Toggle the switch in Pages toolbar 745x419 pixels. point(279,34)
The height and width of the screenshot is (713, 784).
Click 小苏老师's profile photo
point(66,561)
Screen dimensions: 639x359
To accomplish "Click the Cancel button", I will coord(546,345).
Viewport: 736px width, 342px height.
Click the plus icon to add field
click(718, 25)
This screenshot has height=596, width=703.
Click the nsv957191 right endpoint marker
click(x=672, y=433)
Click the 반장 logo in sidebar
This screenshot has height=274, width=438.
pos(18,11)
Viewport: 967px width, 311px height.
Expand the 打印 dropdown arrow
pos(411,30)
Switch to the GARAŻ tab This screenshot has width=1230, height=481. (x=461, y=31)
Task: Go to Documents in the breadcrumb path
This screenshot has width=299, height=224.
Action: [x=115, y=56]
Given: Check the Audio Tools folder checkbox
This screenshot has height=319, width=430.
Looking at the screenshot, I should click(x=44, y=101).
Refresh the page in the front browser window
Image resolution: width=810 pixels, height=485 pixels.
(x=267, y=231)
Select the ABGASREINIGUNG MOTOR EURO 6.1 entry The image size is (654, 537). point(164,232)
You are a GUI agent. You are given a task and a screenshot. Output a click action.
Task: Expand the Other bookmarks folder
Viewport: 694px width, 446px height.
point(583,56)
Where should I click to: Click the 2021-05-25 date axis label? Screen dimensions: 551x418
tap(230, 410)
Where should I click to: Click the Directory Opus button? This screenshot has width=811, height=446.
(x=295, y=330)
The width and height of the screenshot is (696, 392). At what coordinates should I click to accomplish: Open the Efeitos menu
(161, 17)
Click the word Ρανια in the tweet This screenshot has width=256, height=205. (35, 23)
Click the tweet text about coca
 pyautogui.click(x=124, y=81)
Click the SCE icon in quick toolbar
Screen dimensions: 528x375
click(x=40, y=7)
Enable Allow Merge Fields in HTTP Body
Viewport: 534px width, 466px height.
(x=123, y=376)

> **Assignment**
The response must contain each line above that holds the string "folder".

> **Solved exercise**
Given: Check the Audio Tools folder checkbox
Task: Expand the Other bookmarks folder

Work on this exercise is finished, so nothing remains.